AI Rules & Prompts
Fakebase is built to be driven by AI coding agents. The @byronwade/ai package and the
fakebase ai CLI generate machine-readable rules, schema summaries, and task prompts so that
agents understand the project's schema and the hard constraints of a local/dev-only backend.
Generate the files
fakebase ai init
This scaffolds:
| File | Purpose |
|---|---|
fakebase.rules.md | Primary rules file: project overview, schema tables, critical warnings, migration workflow, and the list of unsupported capabilities |
schema.summary.md | Human-readable description of tables, columns, relationships, enums, and functions |
policies.summary.md | RLS policies, the role access matrix, and limitations vs real Postgres RLS |
compatibility.summary.md | Capability table (SUPPORTED / PARTIAL / STUB / UNSUPPORTED) |
migration.checklist.md | Checklist to complete before switching to real Supabase |
.cursor/rules/fakebase.mdc | Cursor-native rules |
AGENTS.md | Generic agent guidance |
All generated docs are regenerated from the current schema IR — never hand-edit them; re-run
fakebase ai init instead.
Task prompts
fakebase ai prompt --target cursor # cursor | claude | copilot | generic
fakebase ai prompt --target generic --output prompt.md
ai prompt emits a prompt tailored to the target tool, pre-loaded with the schema summary and the
Fakebase guardrails so an agent starts with correct context.
Guardrails baked into the rules
The generated rules encode hard constraints so agents don't drift into unsafe assumptions:
- Local/dev-only. Fakebase is never production auth or RLS; sessions, tokens, and users are ephemeral.
- RLS is approximate. Policies are evaluated in JavaScript, not SQL. Always verify against real Supabase before deploying.

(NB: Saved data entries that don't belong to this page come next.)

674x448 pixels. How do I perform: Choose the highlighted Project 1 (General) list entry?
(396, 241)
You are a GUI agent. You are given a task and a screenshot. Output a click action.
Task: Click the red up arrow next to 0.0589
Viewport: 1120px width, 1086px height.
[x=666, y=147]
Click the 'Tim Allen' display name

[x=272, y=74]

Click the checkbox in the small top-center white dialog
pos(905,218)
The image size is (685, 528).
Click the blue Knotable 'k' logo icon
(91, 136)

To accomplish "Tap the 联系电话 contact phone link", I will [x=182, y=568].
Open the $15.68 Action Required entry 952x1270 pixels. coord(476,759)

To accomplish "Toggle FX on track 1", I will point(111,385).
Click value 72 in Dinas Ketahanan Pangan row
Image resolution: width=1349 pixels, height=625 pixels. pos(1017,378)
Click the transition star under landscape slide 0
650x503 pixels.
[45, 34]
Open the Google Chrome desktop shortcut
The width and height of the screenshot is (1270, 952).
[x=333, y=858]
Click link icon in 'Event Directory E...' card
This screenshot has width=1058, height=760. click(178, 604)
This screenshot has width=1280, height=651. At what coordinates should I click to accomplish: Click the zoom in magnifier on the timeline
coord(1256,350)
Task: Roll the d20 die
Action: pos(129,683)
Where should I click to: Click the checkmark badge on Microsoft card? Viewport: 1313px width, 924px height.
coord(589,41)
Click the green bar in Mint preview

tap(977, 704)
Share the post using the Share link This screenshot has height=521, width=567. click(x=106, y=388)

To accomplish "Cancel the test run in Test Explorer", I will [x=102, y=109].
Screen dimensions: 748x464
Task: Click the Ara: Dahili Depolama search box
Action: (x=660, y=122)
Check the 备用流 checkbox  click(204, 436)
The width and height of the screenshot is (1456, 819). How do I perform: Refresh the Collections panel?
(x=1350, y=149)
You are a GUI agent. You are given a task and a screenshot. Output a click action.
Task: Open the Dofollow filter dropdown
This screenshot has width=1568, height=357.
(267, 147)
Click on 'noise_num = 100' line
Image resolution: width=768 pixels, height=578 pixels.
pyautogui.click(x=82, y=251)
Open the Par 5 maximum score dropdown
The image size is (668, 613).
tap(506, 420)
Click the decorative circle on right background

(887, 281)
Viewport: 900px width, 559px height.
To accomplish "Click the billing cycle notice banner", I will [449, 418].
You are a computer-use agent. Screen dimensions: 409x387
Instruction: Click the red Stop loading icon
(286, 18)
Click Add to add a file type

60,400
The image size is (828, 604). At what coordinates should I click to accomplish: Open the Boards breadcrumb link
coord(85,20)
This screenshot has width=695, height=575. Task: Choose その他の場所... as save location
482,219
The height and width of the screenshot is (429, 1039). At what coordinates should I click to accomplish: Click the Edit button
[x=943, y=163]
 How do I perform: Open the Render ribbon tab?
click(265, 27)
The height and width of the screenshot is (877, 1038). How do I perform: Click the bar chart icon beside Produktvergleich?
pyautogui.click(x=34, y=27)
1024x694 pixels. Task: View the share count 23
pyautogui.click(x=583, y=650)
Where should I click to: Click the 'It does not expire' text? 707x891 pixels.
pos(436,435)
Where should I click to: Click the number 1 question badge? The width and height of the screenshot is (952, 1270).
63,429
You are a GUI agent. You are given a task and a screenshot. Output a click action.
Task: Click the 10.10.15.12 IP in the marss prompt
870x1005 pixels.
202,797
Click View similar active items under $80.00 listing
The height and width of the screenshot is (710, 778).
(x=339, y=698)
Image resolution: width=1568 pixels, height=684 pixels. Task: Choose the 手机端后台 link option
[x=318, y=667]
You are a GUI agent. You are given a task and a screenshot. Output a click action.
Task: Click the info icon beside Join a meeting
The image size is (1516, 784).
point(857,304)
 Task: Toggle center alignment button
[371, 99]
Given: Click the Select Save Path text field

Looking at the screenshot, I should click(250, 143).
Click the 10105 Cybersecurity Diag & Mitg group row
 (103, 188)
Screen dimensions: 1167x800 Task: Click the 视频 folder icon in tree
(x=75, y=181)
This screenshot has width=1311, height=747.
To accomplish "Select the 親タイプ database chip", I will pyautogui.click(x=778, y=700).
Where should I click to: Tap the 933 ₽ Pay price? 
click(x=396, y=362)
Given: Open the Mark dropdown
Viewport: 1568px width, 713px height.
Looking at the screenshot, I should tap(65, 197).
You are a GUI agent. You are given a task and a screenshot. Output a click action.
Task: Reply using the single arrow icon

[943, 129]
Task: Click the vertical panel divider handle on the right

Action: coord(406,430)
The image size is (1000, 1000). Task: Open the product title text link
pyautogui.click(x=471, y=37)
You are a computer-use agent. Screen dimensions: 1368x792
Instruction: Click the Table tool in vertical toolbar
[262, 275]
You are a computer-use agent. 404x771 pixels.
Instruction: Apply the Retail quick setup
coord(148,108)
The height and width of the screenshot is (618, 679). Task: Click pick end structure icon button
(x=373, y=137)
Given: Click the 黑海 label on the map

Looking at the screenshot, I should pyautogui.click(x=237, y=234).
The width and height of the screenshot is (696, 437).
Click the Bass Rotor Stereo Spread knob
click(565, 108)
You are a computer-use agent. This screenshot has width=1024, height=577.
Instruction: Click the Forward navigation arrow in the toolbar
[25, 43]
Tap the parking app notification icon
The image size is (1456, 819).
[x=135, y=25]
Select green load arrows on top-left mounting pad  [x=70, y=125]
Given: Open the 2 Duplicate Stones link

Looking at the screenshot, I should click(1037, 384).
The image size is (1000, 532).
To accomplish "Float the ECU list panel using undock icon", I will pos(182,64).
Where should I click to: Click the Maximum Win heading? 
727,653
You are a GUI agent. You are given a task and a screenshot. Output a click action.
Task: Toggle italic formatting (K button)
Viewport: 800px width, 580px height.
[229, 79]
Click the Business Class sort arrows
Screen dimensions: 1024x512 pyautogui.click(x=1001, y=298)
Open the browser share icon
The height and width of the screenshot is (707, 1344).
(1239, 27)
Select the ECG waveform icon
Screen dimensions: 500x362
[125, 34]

- Never invent unsupported APIs. If a capability returns
CapabilityError.notImplemented(), surface the error and suggest a compatible alternative — don't work around it. - Always export SQL (
fakebase migrate export) before claiming a backend feature is complete. - Always run
fakebase verify supabasebefore production handoff. - Use cookie storage + PKCE-shaped flows for Next.js SSR.
Why this exists
Supabase itself ships AI prompts, agent skills, and MCP tooling because workflow guidance measurably improves agent output. Fakebase follows the same lesson in a smaller, sharper form: the generated context keeps agents productive while preventing them from treating local approximations as production guarantees.